As scandals grow to become the norm throughout the Obama administration, his handling of these events also develops a common formula, a checklist of controversy diffusion. There are five steps:

  1. Feign ignorance: You remember the IRS Scandal, Fast and Furious, AP phone record, Obamacare website failures, and now the VA scandal? Apparently, President Obama learned about these issues from newspaper reports. As if the president is just some normal Joe, sans a staff of advisors feeding him up-to-the-minute information regularly.

  2. Feign anger: Upon the president allegedly learning of a scandal, he the proceeds to profess his shock and anger about the issue. Even as news reports show that he knew about the issue for a long time.

  3. Feign responsibility: The president will feign the act of falling on his own sword, repeatedly stating that the buck stops with him.

  4. Delay: Obama will profess his interest in working with investigators on these matters. However, after a sizeable amount of unnecessary obfuscation, withholding of information and stonewalling by the president and his staff, nothing happens. No one pays and no one loses his or her job. Eventually, a few people announce their “retirement” and a few people take paid administrative leave.

  5. Dismiss: After waiting a period of time for things to blow over, even while questions are still being raised regarding the lack of progress in an investigation, the president pronounces the whole thing to be a partisan and “phony scandal.” This allows the administration to dismiss, mock, marginalize the issue, and allow the president get back to his golf game.

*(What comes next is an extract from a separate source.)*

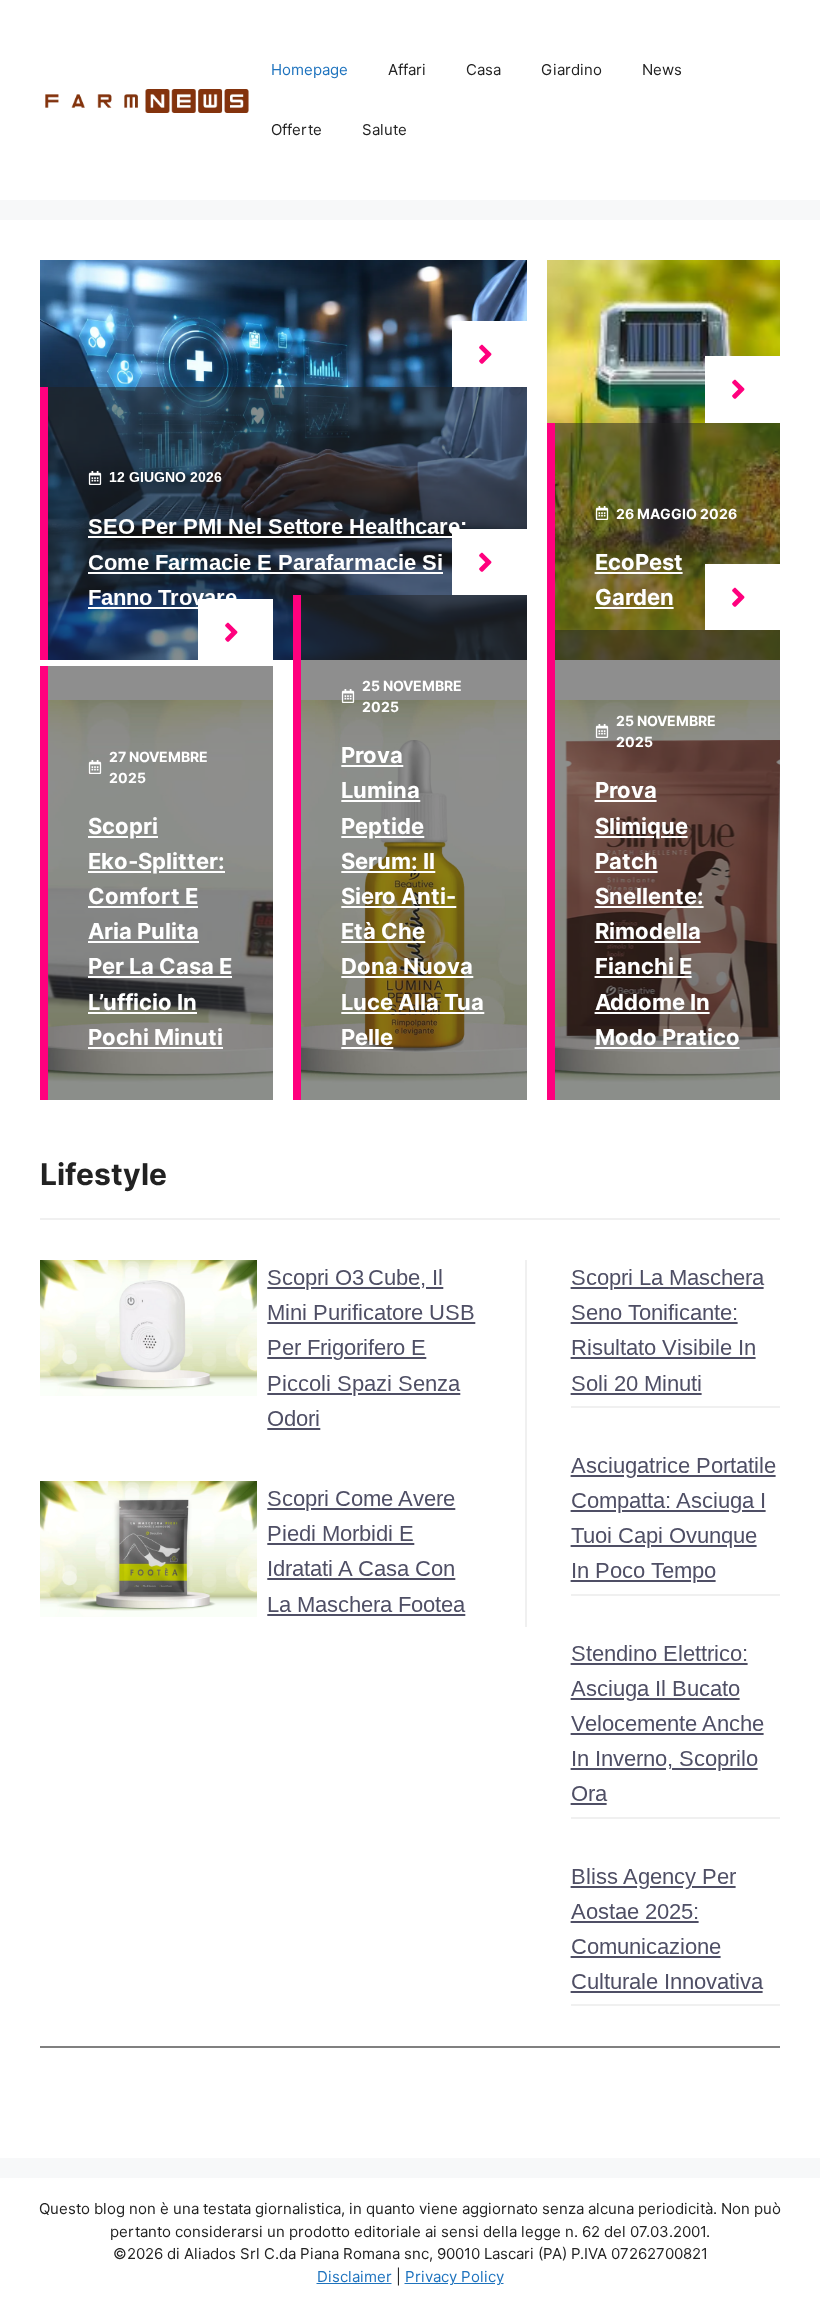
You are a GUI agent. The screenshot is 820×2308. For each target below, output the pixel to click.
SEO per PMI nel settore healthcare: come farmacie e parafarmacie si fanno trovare (277, 561)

The president is running running through this playbook on handling scandals right now, having announced his displeasure and called for an investigation this week after learning about the VA hospital debacle in the newspaper, because the buck stops with him. However, the VA Hospital scandal is different from all of the others he has dealt with so far.

Veterans are a strong willed group who demand (and deserve) answers, accountability, and do not take kindly to dawdling. They are going to demand results yesterday. Because veterans come in all political affiliations, and will not settle for a canned response, it is difficult to paint this issue in a partisan manner. Many Democrats have already broken rank and called for the president to fire Secretary Shinseki.

Additionally, it would cause irreparable damage to the Democratic Party if the president were to dismiss the death of wounded veterans as a phony issue.

Moreover, the VA scandal is opening the eyes of many in the media to the president’s strategy. Columnists are starting to notice the same canned responses, inaction, and smokescreens in this instance and are comparing them with other scandals.

One can only hope that this will bring a higher level of seriousness to scandals, such as Benghazi and force the president to realize that his scandal playbook is no longer an option.

Alex VanNess is the Manager of Public Information for the Center for Security Policy.